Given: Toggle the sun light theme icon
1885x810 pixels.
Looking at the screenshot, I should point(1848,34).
--
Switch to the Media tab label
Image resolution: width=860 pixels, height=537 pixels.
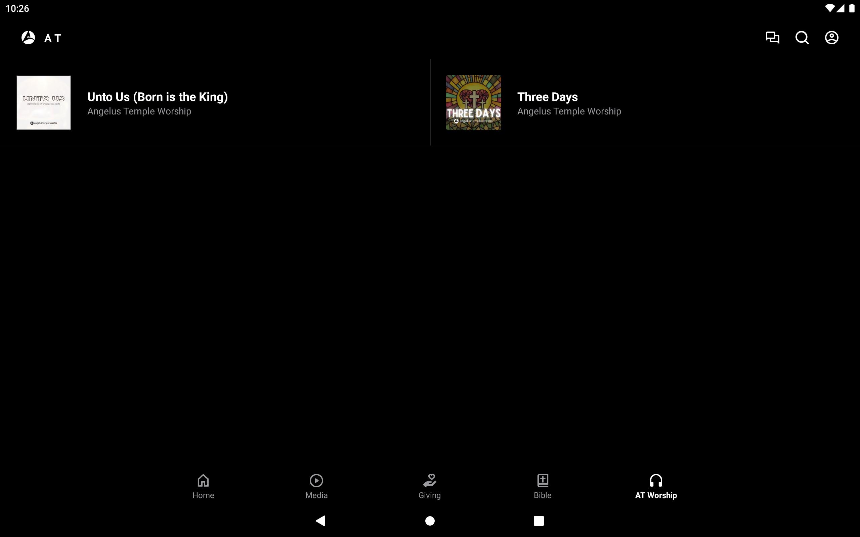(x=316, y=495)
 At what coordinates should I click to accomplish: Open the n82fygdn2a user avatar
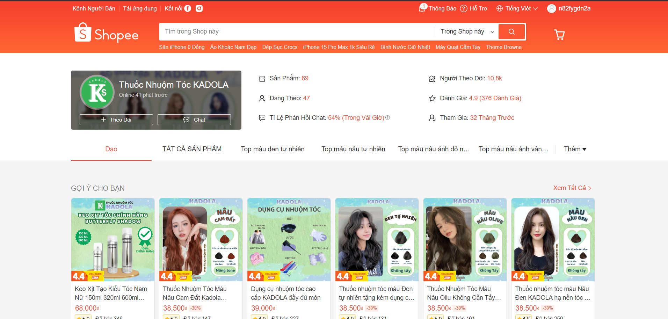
---
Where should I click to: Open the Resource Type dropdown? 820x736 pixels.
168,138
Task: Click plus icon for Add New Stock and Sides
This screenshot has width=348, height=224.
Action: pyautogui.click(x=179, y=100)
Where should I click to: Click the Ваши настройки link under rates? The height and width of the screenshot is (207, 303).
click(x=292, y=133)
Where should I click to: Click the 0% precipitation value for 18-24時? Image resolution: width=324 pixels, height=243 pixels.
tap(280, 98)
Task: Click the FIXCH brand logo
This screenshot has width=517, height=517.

*What is required*. A word-for-word copy of the lines above from the one with "Where should I click to: Click the Ваши" through the one with "This screenshot has width=517, height=517.", inclusive, is the only output wanted.

*Task result*.
Where should I click to: Click the Ваши настройки link under rates? The height and width of the screenshot is (207, 303).
click(x=292, y=133)
Where should I click to: Click the 0% precipitation value for 18-24時? Image resolution: width=324 pixels, height=243 pixels.
tap(280, 98)
Task: Click the FIXCH brand logo
This screenshot has width=517, height=517.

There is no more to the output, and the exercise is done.